Behind the Smiles: The Hidden Strain of Parenting Through Medical Uncertainty

This week has been a rollercoaster, and today I’m opening up with one of the most raw posts I’ve ever written. Normally, I lean toward a pragmatic, restrained tone in my writing—not to diminish my own experiences but to respect the complexity of others’ journeys. But I’m learning that always holding it together can wear you down, building stress in ways that are sometimes invisible until they’re overwhelming. So, today’s post is a bit different. I came here planning to share practical insights on hypoglycemia and the risks it poses for children with growth disorders, but what I really need to share is what it's like to shoulder the hidden weight of caring for a child with complex medical needs.

After months of consulting different specialists for Averley, we had finally reached the moment we’d pinned our hopes on: seeing the gastroenterologist. This was our chance for answers, maybe even an intervention. After a promising month of stability and a small weight gain, I felt sure they would recommend a g-tube. But that wasn’t the case. Instead, we left the appointment with a familiar prescription: “wait and see.” I agree that intervening while she's stable might not be necessary, but waiting has never been on our side. Every "wait and see" has led to illness, and now I’m caught between hope and dread, feeling defeated and unsure of what comes next.

My trusted GP reassured me that as summer nears, with her immune system getting stronger, she’ll likely stay healthy. But my nerves remain frayed, constantly on edge. I feel as if I’m always waiting for the other shoe to drop, wondering if I’m being overly anxious—or if I’m the only one who can see how fragile this balance truly is.

Then, Tuesday evening, it happened: she started vomiting. In the beginning, it seemed manageable, but by Wednesday morning, her condition had worsened dramatically. She was pale, limp, her eyes rolling back—a sight no parent should have to witness. Instinct took over, and we followed our emergency protocol, rushing her to the hospital. Her blood sugar was dangerously low, and while she stabilized after a long day of tests, I was left to confront the trauma of “wait and see” yet again.

As the week wore on, my husband and I found ourselves in an endless loop of worry and “what ifs.” Conversations cycled around the same questions: who could help us? Where do we turn next? It’s exhausting when each path feels like it leads back to the same uncertain place.

Then came another call from childcare on Monday. She was “looking a little off.” This time, instead of stopping to check, I raced her straight to the doctor, who urged me to keep going to the hospital. Once there, however, I encountered the familiar challenges of dealing with a rare condition.
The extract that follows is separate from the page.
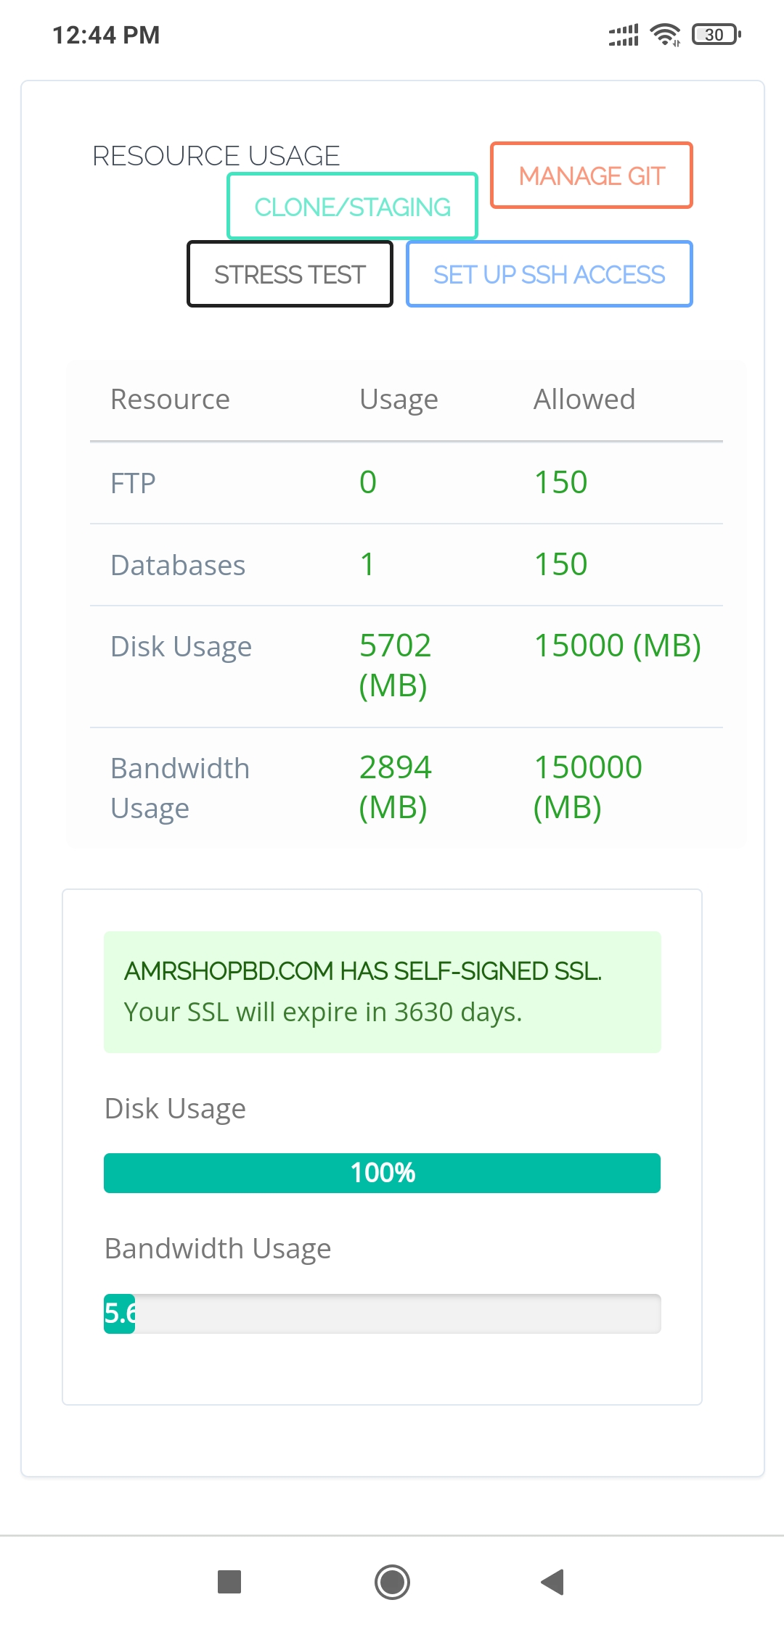Tap the clock showing 12:44 PM
Screen dimensions: 784x1629
(106, 34)
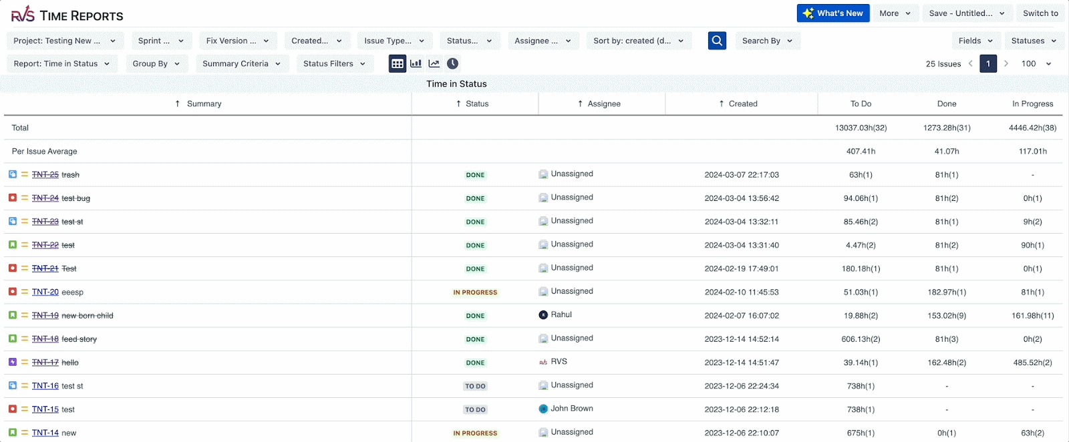Click the blue search magnifier icon

coord(717,41)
Despite my pleas to consult her specialists, we weren’t taken seriously. I ended up trusting my instincts and took her home, hoping it was the right decision. Thankfully, she bounced back, but I know we’re just circling back to the beginning of this journey.

The highs and lows of this cycle take a toll that words can barely capture. I know I’m experiencing caregiver burnout; my body feels the strain of prolonged stress, and my mind is constantly on high alert. Everyone tells me how well I’m handling it, and while I’m grateful for those kind words, it’s precarious. Burnout is real, and I’m slowly learning to be kinder to myself, to recognize that I need help too.

As spring unfolds, I’m clinging to the hope that change is coming, that this cycle won’t last forever. The moments of joy—the way her little smile lights up even the darkest days—keep me going. And maybe this rollercoaster week will bring about changes that we need. For now, I’m taking things one day at a time, trying to hold onto the silver lining that, perhaps, this season will bring us something new.